▶ [EXERCISE OBJECTIVE]
Your answer must match, word for word, the lines from the one holding "Open the Config tab" through the final line below, with pictures excluded.

▶ [EXERCISE DATA]
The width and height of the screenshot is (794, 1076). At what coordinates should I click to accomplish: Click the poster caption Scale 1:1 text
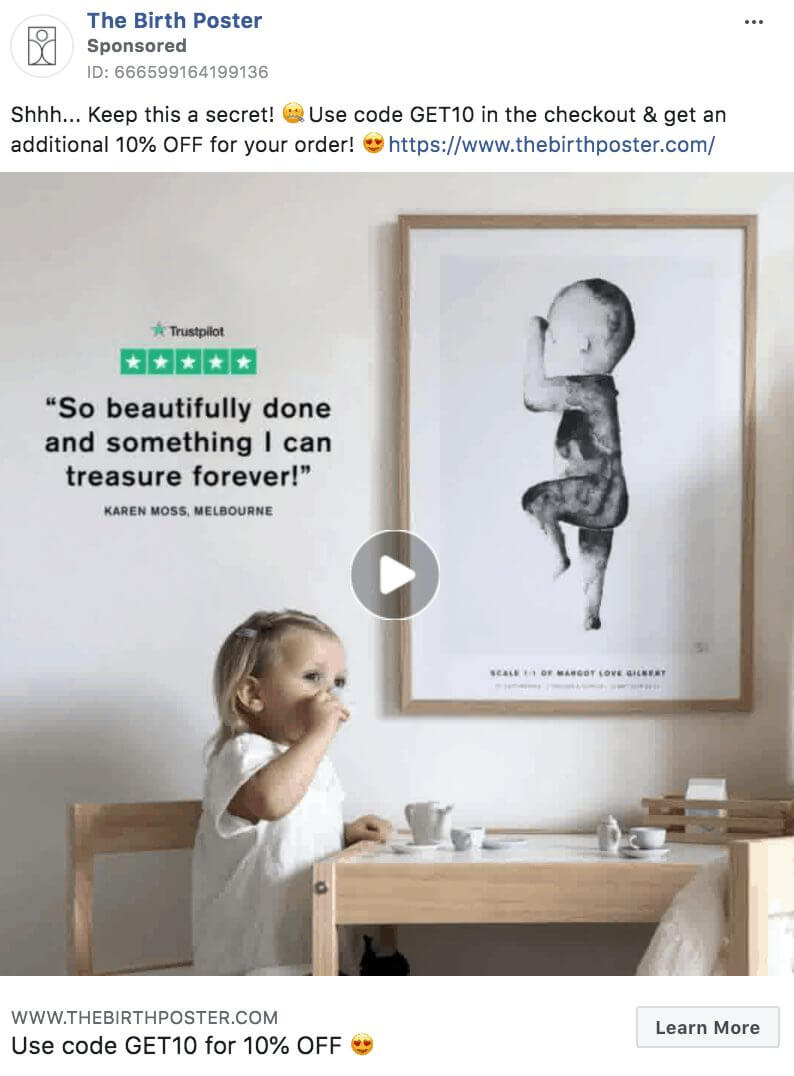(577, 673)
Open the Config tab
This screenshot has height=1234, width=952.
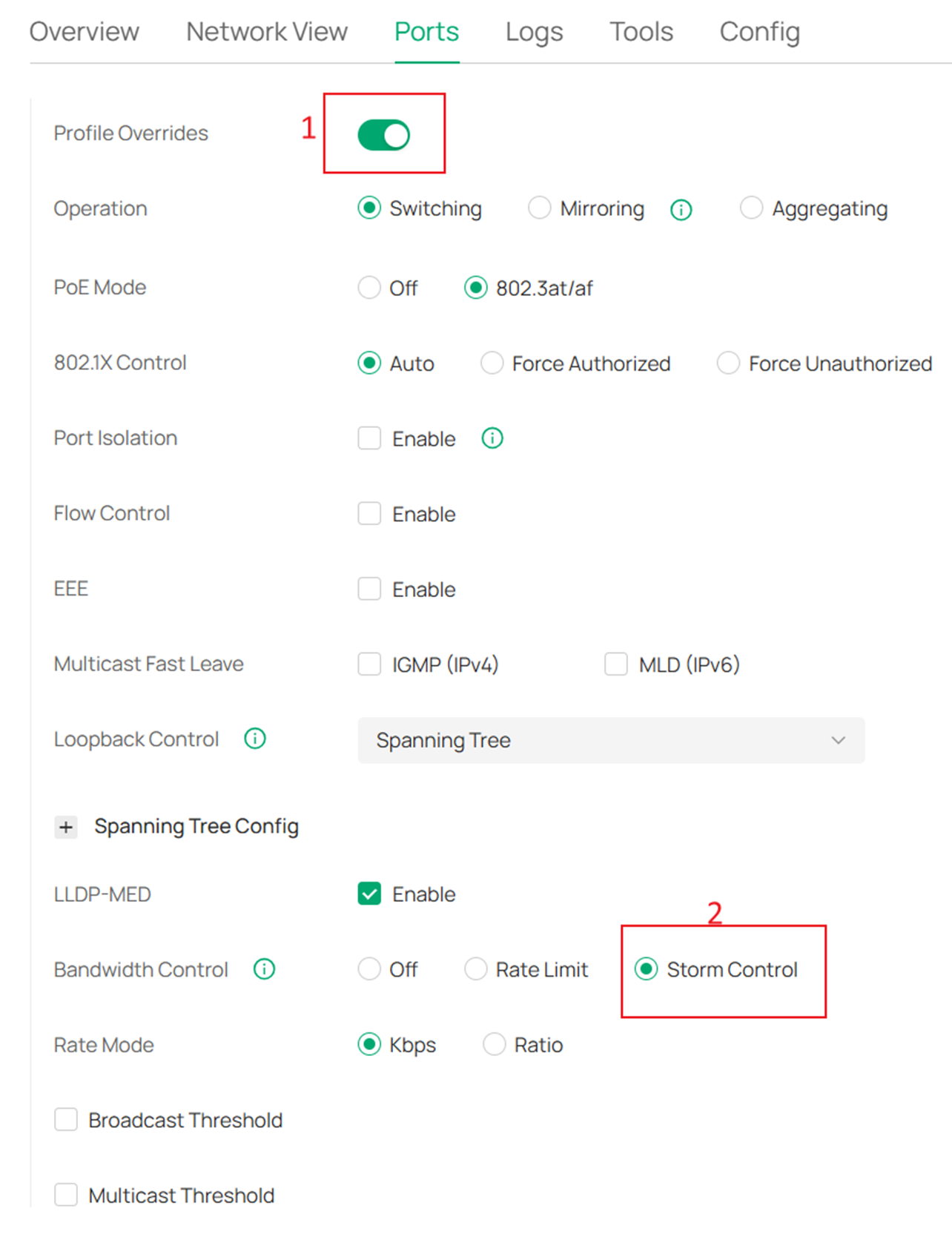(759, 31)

▶ [ANSWER FOR THIS EXERCISE]
Open the Config tab
This screenshot has height=1234, width=952.
(759, 31)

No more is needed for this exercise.